_Assignment_. Copy the rows exactly, starting at the line that contains "Find the location" and ending after the line that contains "legend-label: Plug-in Hybrid". Leave out the pictures.

Given information START

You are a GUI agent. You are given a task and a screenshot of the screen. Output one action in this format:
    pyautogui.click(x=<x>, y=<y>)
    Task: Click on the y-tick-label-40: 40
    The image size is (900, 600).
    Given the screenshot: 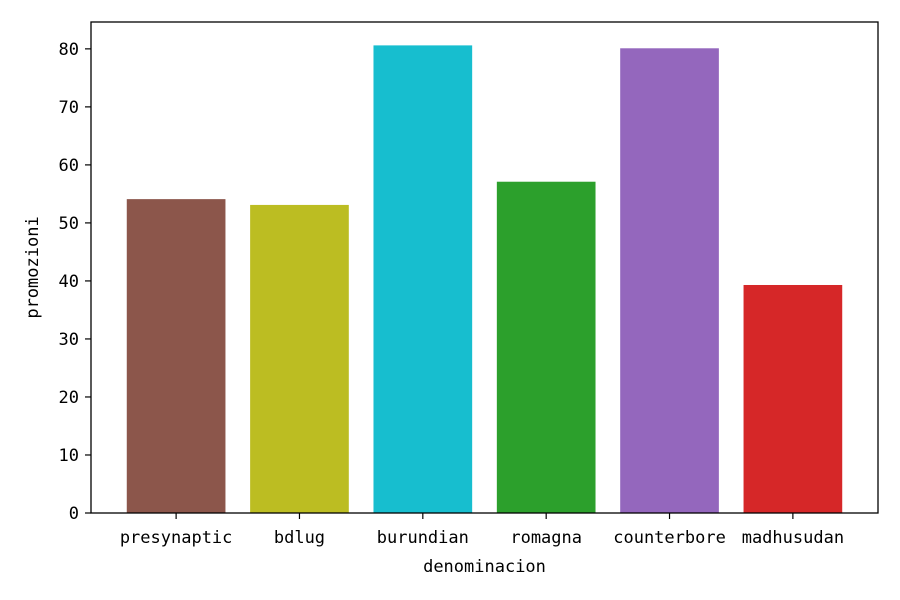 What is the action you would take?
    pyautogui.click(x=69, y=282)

Given information END
Given information START

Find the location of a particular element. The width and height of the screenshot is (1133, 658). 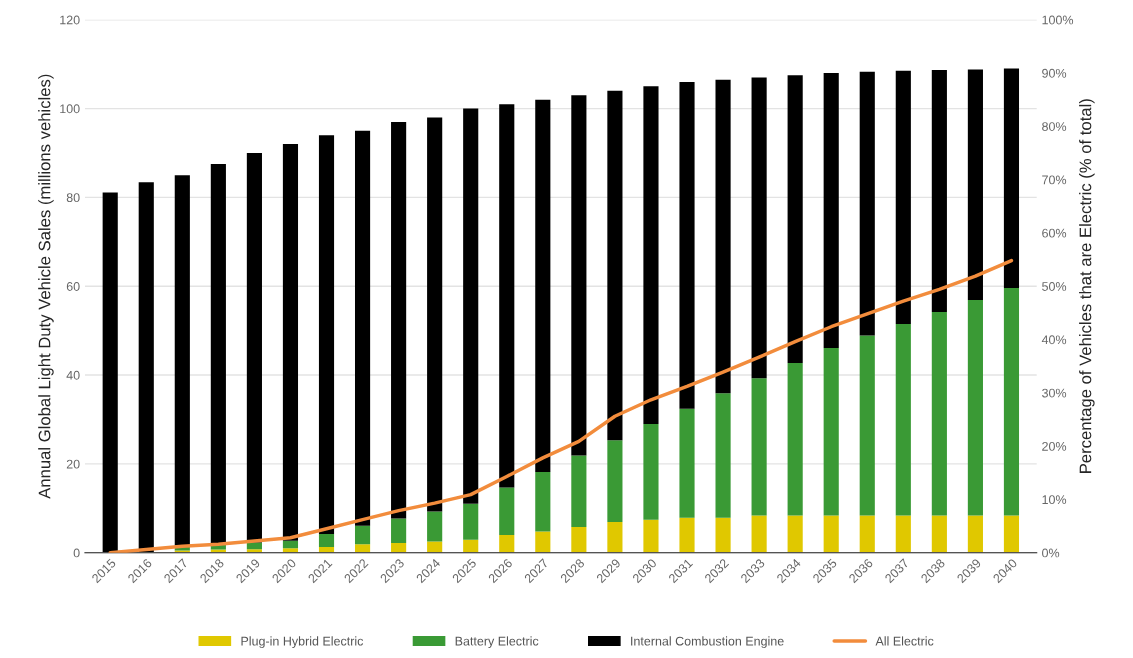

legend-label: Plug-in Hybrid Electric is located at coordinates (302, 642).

Given information END
Given information START

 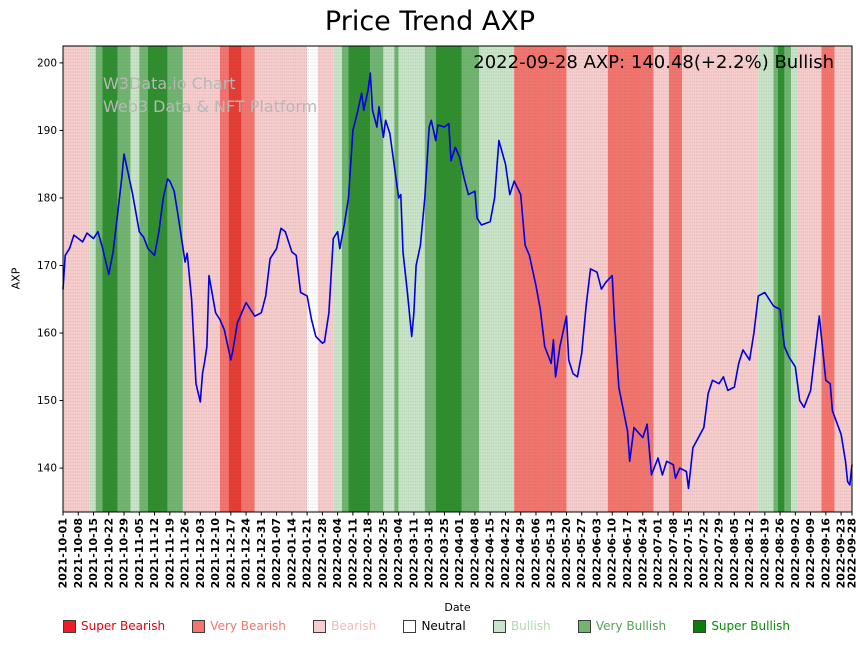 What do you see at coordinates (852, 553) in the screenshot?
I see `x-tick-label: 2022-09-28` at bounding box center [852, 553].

Given information END

_Response to this exercise_.
Find the location of a particular element. The width and height of the screenshot is (1133, 658). 

legend-label: Plug-in Hybrid Electric is located at coordinates (302, 642).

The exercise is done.